The current failure in Christendom is that it seeks to consume reality and spit it back out through some sort of ethical rubric (i.e., you should do this but can’t do that and so on) and what this does is completely denies the ontology of the person and creates for them a role they must fulfill – and in a very vulgar sense creates the very robots that most Christians state that God does not want. The current discourse (which is pretty much a void) on sex has made sex the very signifier that a lot of the Church wants to deny.
They think not talking about it is safe sex.
Or they think by creating ethical rules laden with Catholic guilt is the only option. What they don’t know is that by negating the philosophy of ‘When Harry Met Sally’ (i.e., men and women cannot be friends without sex getting in the way), they focus on it.
This is like a failing marriage where both partners don’t talk about the relationship that is falling part in hopes that in the denial is the redemption. The reality is that not talking about is the failure in and of itself. I am not saying we need to spend hours making rules on it, quite the opposite, we need to know how to talk about it comfortably first. This isn’t a step one then a step two process, this is simply a step one and then see what happens next. I think one of the biggest struggles the Church has had historically is its own definition and identity.

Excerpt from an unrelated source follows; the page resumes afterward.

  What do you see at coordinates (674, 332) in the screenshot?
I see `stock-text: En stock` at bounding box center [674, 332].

It somehow thinks its meant to police one another along with the rest of the world and in doing so has lost the very world it claims to love.
The Church has become the very lost sheep it seeks to save. (By the way, in the Hebrew, that parable is about how Israel has lost its way).

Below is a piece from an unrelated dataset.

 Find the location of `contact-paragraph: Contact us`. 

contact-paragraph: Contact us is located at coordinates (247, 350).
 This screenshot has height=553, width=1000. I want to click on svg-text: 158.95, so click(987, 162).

Somehow not talking about (repression) is somehow forgetting it. The failure in this ideology is that violently assumes without intending to do so that we are neutered creatures without genitals. The Church has marginalized gender. It has created intra-subordinate roles (i.e., men should drive men home and so on) whereby if one does not fulfill the role (either because of the current laws set in place because of prior social transgressions or because of the intention to prevent ‘any temptation’) they are somehow not just transgressing the Church or the other, but God himself. Which is in reality making something beautiful (i.e., sex, gender differences, relationships and etc.) into something extremely grotesque.
And under the guise of responsibility is the most irrespnsible act because it chooses to forget the person and the rule then mediates as some virtual metaphysical stand-in. So, in reality, what occurs is that Sex has become God for the Church. It now defines ethics, defines relationships (i.e., men can’t be with men, no sex outside of marriage, and etc.). Just because its not spoken doesn’t mean it isn’t there. Sex has become the forgotten whore that the Church does not know how to love.
The idea of a neutered (non-gendered) person is a violent idealistic stance, one that emanates directly from the Ego. And anytime you come across Jesus talking about death, following or a cross in line with his type of discipleship – he is talking about dying to our ego. So, in the hopes of defining some universal ‘Christian’ response to Sex and its discontents, the Church as also exalted the ego (the constructed self) above not only their own, but also of the God we align ourselves with.
We have assumed too much about gender. One that it exists, and two that we are the one’s who should have something to say about it. I am not saying the latter isn’t true, but the former must be dealt with to inform the latter. If gender is a social construct (which I think it is) then we must realize what we have to offer right now isnt failing simply as an ethic, but also an ideology. We can no longer assume our role is to somehow treat sex as a problem, rather it should be something we celebrate.